Oakland Coliseum’s strangest moments: J.T. Snow’s disappearing bat, a disappearing home run and more

The right field bleachers at the Oakland Coliseum have always been a hot spot for fun and frivolity. It’s been one of the few constants over the nearly 60 years the A’s called Oakland home.

It’s where working class rowdies line up behind banner-covered railings while transforming themselves into percussionists, flag wavers and yell leaders.

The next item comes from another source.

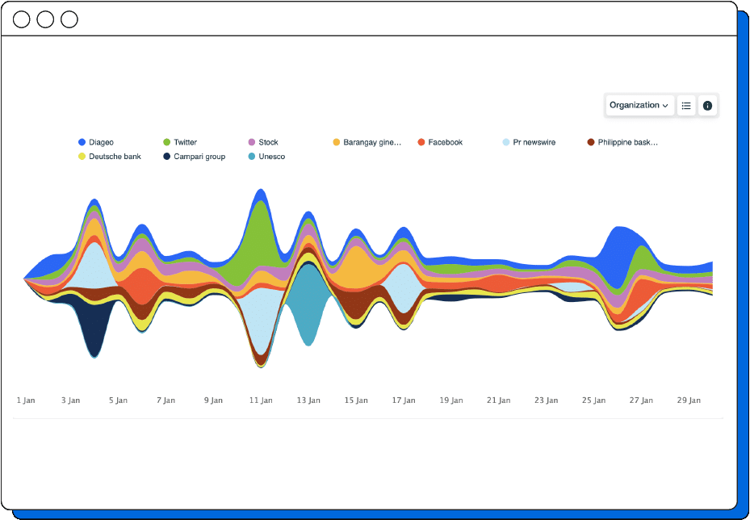Click the Unesco teal legend dot
This screenshot has width=750, height=520.
coord(252,157)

It’s where Baltimore Orioles Hall of Fame pitcher and underwear model Jim Palmer once spent a sunny July afternoon during a game to spice up his non-pitching day. First, Palmer successfully baited an umpire to eject him at the start of the game, as he promised teammates he would do. Then he snuck out to the bleachers in right, stripped down to his Speedo, stretched out and managed to spend the rest of the game sunbathing without anyone recognizing him.

And that right field area is where then-Angels first baseman J.T. Snow buried a keepsake almost 30 years ago that he believed would remain there in perpetuity.

The popular former San Francisco Giant still remembers shagging balls in right field with the Angels during early batting practice as construction workers were pouring concrete while building what became the obtrusive Mt. Davis in 1995. Some of those workers began yelling in unison at Snow.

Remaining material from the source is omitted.